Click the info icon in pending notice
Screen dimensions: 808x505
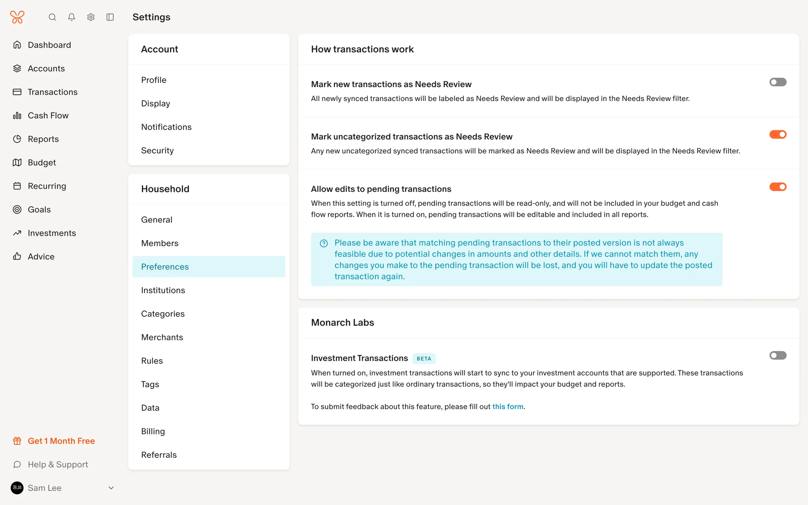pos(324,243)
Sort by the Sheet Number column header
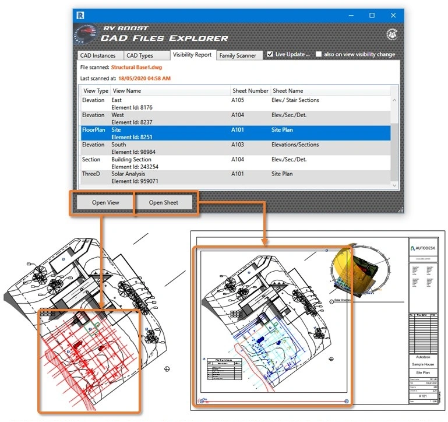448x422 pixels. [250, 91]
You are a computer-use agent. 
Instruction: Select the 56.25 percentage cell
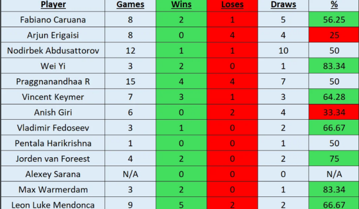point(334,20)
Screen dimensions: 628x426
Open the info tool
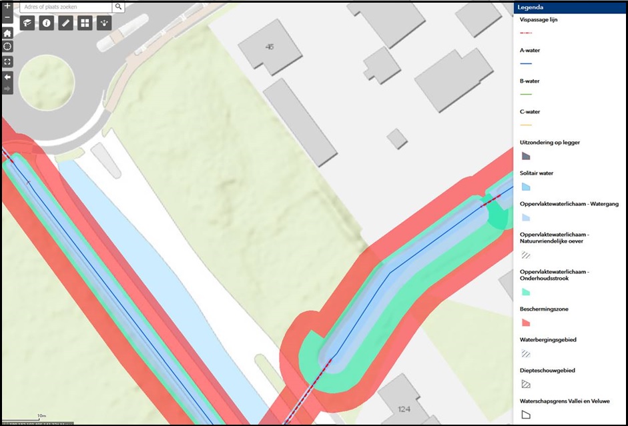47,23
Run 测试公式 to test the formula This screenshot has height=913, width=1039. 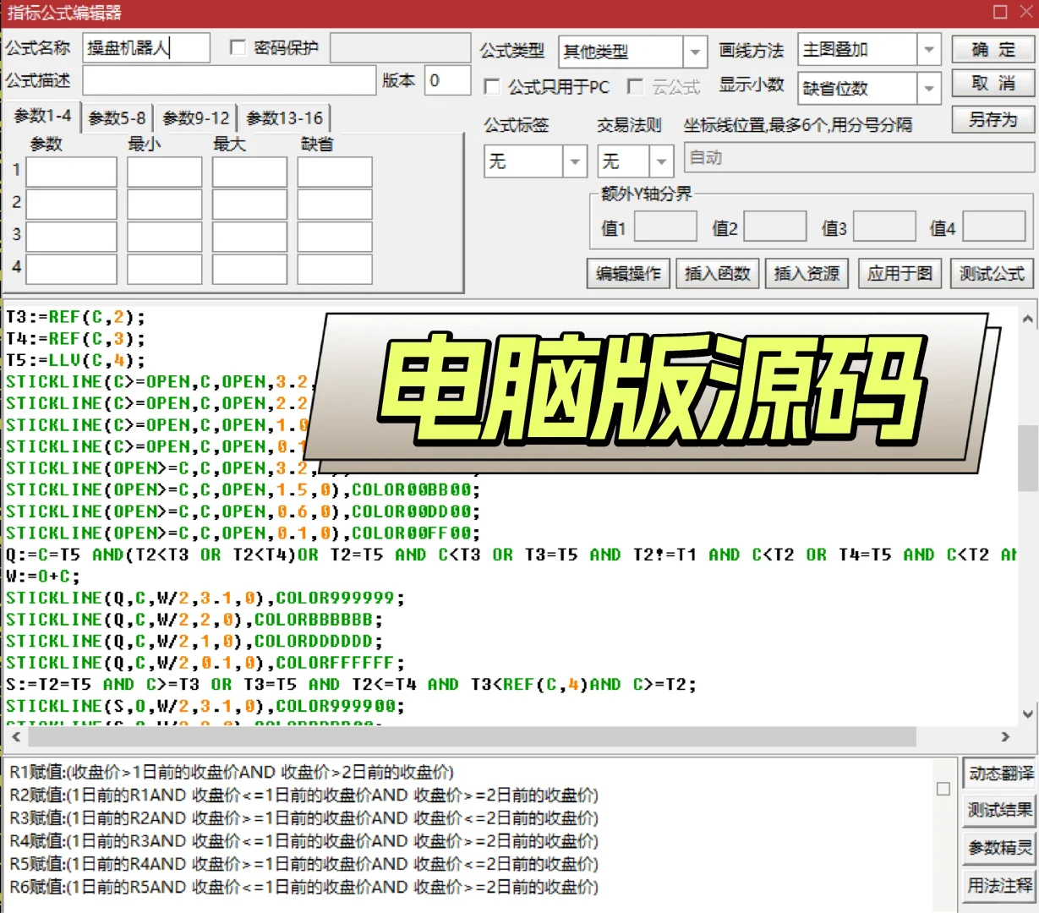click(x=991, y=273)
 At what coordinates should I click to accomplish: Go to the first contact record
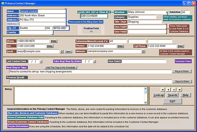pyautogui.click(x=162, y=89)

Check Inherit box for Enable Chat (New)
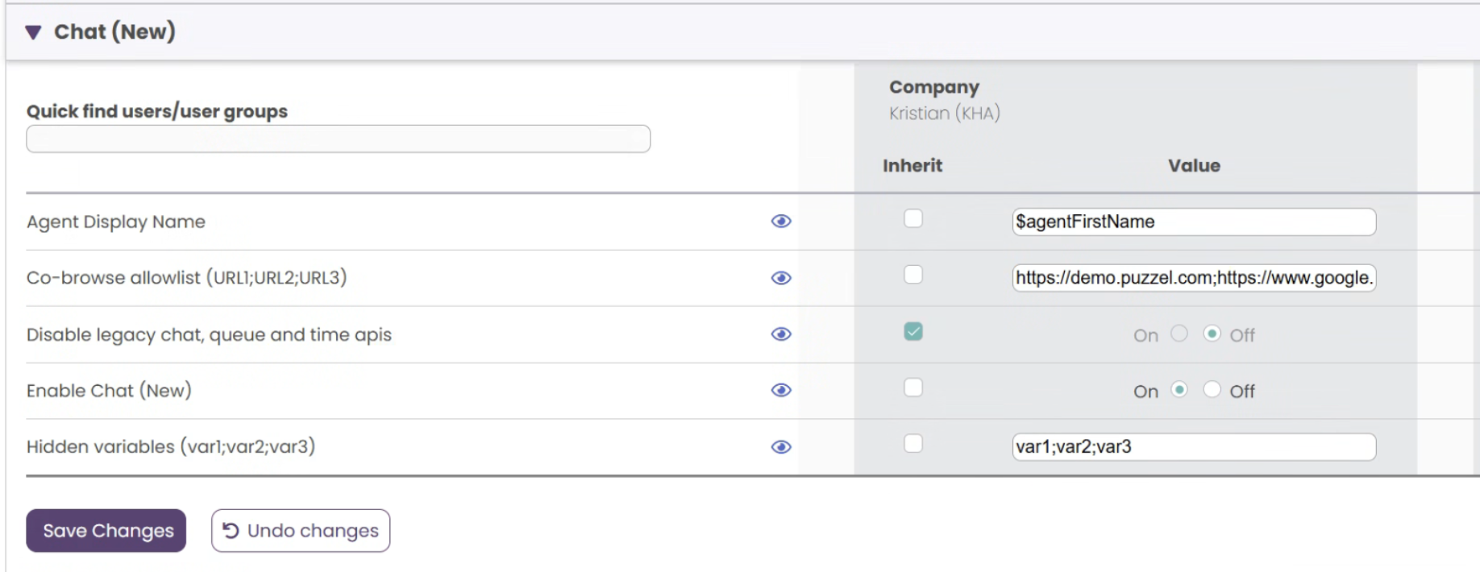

● ● ● ● ● ● ●

-- WHAT IS EXPECTED --
Only the lines from the one containing "At what coordinates" through the final line of the entries belong in the copy, both ends included. Pictures stay out.

-- SOLVED PROBLEM --
 At what coordinates should I click to accomplish: Go to the first contact record
pyautogui.click(x=162, y=89)

Check Inherit box for Enable Chat (New)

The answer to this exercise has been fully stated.